From Study Partners to Spouses
Carly grew up in Albany, Ky., and attended Western Kentucky University, where she studied biology and chemistry while working for Cumberland Family Medical Center. Her role required coordinating medication prior authorizations and specialty referrals across the state. After Carly helped a patient navigate a particularly complex referral process, they wrote her a poem in gratitude. “That was the moment I realized I wanted to be the physician on the other end of that process,” she said.
Nick, a Knoxville native, studied chemical engineering at the University of Alabama before realizing he wanted to work more directly with patients. A gap year in health care consulting took him to hospital systems across the country, addressing operational inefficiencies from the ground up. The experience deepened his understanding of systems-based practice and led him to pursue his MBA, which he completed during his third year of medical school.
The Lovelys met as first-year study partners at the UK College of Medicine-Bowling Green Campus. Over time, study sessions turned into longer conversations about what they loved most about medicine — the intellectual challenge, the lifelong learning, and, most of all, the opportunity to serve others.
Then Nick’s washing machine broke, and he remembered Carly needed help hanging decorative bullhorns in her apartment. Nick offered a trade: he would install the bullhorns if he could do laundry. The arrangement evolved into lunch at the Pub, and their first date. Six months later, they were engaged. Six months after that, they were married, strategically choosing a date in the brief window between Step 1 and the start of clinical rotations.
“Finding Carly was unexpected, but the best thing to happen to me during medical school,” Nick said. “We’ve grown into aspiring physicians side by side.”
For Carly, the partnership has been equally formative.

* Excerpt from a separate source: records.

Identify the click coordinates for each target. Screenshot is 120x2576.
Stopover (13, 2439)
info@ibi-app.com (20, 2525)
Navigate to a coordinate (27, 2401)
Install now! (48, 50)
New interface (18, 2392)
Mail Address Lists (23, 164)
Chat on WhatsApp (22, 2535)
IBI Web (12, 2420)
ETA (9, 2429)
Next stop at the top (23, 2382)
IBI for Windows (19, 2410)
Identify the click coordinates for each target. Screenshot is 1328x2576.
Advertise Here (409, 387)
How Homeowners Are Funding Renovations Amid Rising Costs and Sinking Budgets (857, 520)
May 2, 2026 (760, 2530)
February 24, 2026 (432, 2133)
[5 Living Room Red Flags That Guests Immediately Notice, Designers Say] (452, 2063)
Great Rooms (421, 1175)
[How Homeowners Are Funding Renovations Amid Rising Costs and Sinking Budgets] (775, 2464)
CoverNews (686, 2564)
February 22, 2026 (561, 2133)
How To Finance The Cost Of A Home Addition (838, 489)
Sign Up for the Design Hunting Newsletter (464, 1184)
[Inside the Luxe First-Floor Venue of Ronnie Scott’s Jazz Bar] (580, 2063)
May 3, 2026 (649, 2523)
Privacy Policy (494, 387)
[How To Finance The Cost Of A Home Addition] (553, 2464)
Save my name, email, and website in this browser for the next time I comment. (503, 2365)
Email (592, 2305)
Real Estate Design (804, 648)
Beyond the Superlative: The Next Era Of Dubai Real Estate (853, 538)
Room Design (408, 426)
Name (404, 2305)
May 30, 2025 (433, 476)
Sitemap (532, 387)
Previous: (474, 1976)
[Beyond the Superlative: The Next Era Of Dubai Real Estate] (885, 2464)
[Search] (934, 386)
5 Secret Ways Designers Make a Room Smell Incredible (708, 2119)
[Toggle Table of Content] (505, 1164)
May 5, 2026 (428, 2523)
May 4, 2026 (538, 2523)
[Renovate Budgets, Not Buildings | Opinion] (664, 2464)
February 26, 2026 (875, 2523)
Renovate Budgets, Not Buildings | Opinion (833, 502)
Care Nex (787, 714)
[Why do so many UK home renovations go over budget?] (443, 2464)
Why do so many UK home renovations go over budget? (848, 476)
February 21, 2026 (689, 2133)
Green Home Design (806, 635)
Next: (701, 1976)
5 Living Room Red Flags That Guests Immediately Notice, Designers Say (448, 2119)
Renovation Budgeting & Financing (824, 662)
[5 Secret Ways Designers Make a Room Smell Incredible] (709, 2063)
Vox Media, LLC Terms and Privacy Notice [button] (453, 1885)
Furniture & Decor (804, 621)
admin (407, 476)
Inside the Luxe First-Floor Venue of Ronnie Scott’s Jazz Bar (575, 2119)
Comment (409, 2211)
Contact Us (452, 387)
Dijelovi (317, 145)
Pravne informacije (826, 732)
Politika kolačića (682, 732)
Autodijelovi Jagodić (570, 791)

Marrying Nick, she said, has been “the greatest decision of my life, both professionally and personally.” In a training environment defined by constant evaluation and change, their relationship has provided stability, giving each of them a built-in colleague who understands the challenges and pressures the other is carrying.
Two Paths, One Purpose
Fourth-year rotations across the Commonwealth helped crystallize their professional identities. Nick found himself drawn to the diagnostic complexity of acute illness and the visible day-to-day changes in his patients’ conditions. “I love having the opportunity to work up, diagnose and manage these problems — and see the inter-day change,” he said.
He also values the coordination involved in hospitalist medicine, helping ensure patients leave not only improved but with “a path for continued success” in their health care journey.
Carly found her calling in women's health. “I love absolutely everything my chosen field has to offer,” she said. The specialty’s blend of clinic and inpatient medicine appealed to her, as did the chance to create open, reassuring spaces for conversations about sexual and reproductive health. She is especially drawn to caring for patients during vulnerable and transformative moments, including childbirth, when trust and clarity matter most.
This spring, the Lovelys are couples matching — aligning two specialties and two rank lists with one shared goal: continuing their training together.
“I’m looking forward to seeing where we get to end up together,” Carly said. “Wherever that is, we’ll keep challenging each other and growing.”